Willkommen zu einer neuen Ausgabe von Ebbe und Flut,
dem aufmerksamen Leser meiner Kolumnen ist es sicher nicht entgangen, dass die letzte Kolumne schon vier Wochen her ist und ich quasi einmal pausieren musste. Der Grund ist schnell erzählt: Ich habe den Jagdschein gemacht und war wie im Tunnel und habe es schlichtweg vergessen. Aber nun bin ich wieder zurück in Halle, zurück im Alltag und freue mich euch etwas aus meinem Leben mit Gott zu erzählen.

Um den Jagdschein erfolgreich zu bestehen, muss man neben allerhand Theorie auch praktisch eine Prüfung ablegen und dabei ist die Disziplin "Tontaubenschießen" besonders anspruchsvoll – unser Ausbilder meinte: "Bei der Prüfung stirbt jeder für sich allein." und meinte damit, dass es nichts bringt nach links und rechts zu blicken und sich mit anderen zu vergleichen oder immerzu auf gut gemeinte Ratschläge zu hören. Man muss einfach seine eigene Leistung abrufen und die Tauben vom Himmel holen. Der Gedanke wird später nochmal wichtig – also nicht vergessen.

Wenn ich tagsüber bei Instagram und anderen Social Media Plattformen vorbeischaue, dann gibt es jede Menge Stories, die mir allerhand Weisheiten, Tipps und Tricks und Kaufempfehlungen mitteilen. Früher habe ich selbst mal ein Produkt 'verkauft und beworben' – einen Wundersaft mit allerhand Vitaminen und die Werbung versprach, dass man dadurch fitter im Alltag wird und das Leben somit an Qualität gewinnt. Mit siebzehn oder achtzehn Jahren glaubte ich das so zum Teil, heute denke ich mir: Was für ein Mist. Die Leute versprachen, dass man finanziell unabhängig werden kann, in wenigen Monaten zum eigenen Firmenwagen – gute Freunde und Familie fanden das damals schon unsinnig, aber ließen mich nach einigen Gesprächen auch meine eigenen Fehler machen. Heute lese ich genau von solchen Produkten, Überzeugungen und lebensverändernden Versprechen – ja einer fragte heute sogar, ob ich denn den Sinn des Lebens kenne? Wenn nicht – er könne ihn mir erzählen – in seinen Workshops und Seminaren. Der Typ ernährt sich nach der Steinzeit-Methode, läuft den ganzen Tag Barfuß rum und geht im Winter in den See baden – alles richtig gute Dinge, aber das hat doch nichts mit dem Sinn des Lebens zu tun.

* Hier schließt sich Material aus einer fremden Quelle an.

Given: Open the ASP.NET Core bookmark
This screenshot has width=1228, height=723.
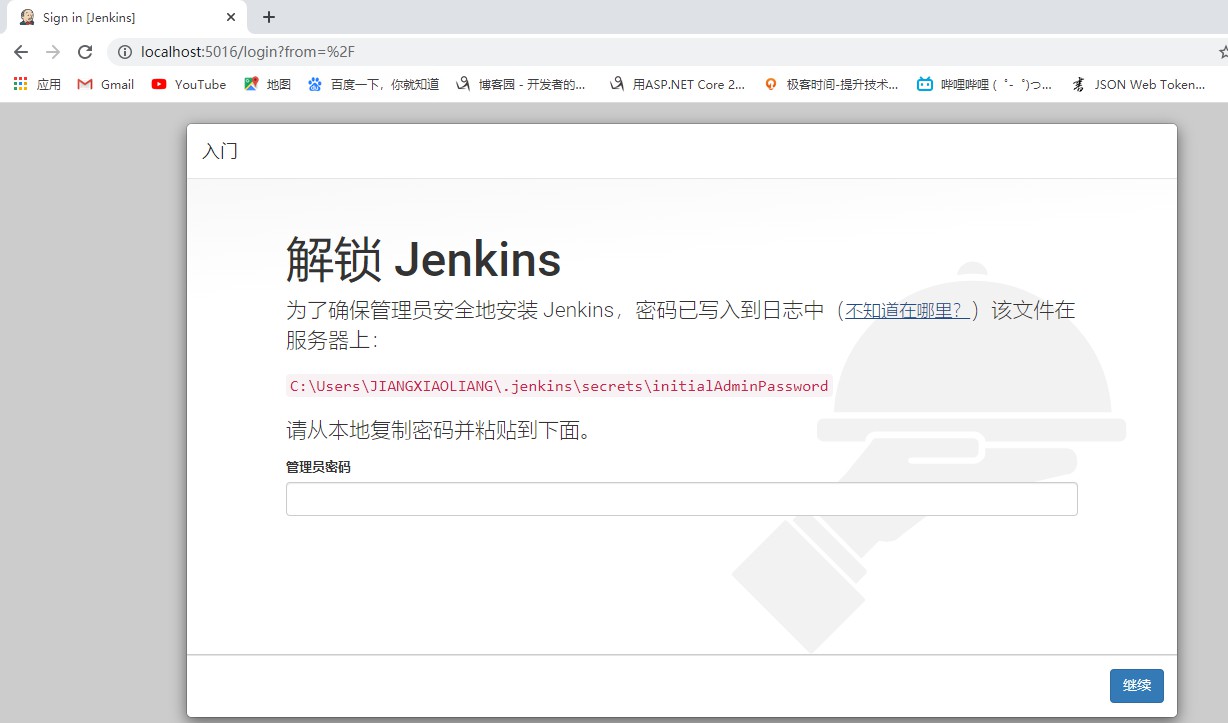Looking at the screenshot, I should pyautogui.click(x=677, y=85).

Auch in der Gemeinde und im christlichen Umfeld gibt es allerhand mutmachende Sprüche und Bilder, Kolumnen wie diese und zahlreiche Angebote von Seminaren und Workshops. Meine Freundin wollte gern bei einem Seelsorger-Seminar mitmachen und mit mir zusammen bald zu einem Paar- bzw. Eheseminar. Alles bestimmt wertvolle Sachen – aber ich habe darauf keine Lust. Was ich mir wünsche, ist Ruhe. Einfach mal Ruhe und Zeit für mich, gute Freunde und auch Gott. Kein Input, keine Weisheiten, keine Tipps und Tricks und auch keine 'Kolumnen'. Ich glaube es gibt immer solche und solche Zeiten. Mal ist man hungrig auf Input und manchmal muss man einfach mal Ruhe haben.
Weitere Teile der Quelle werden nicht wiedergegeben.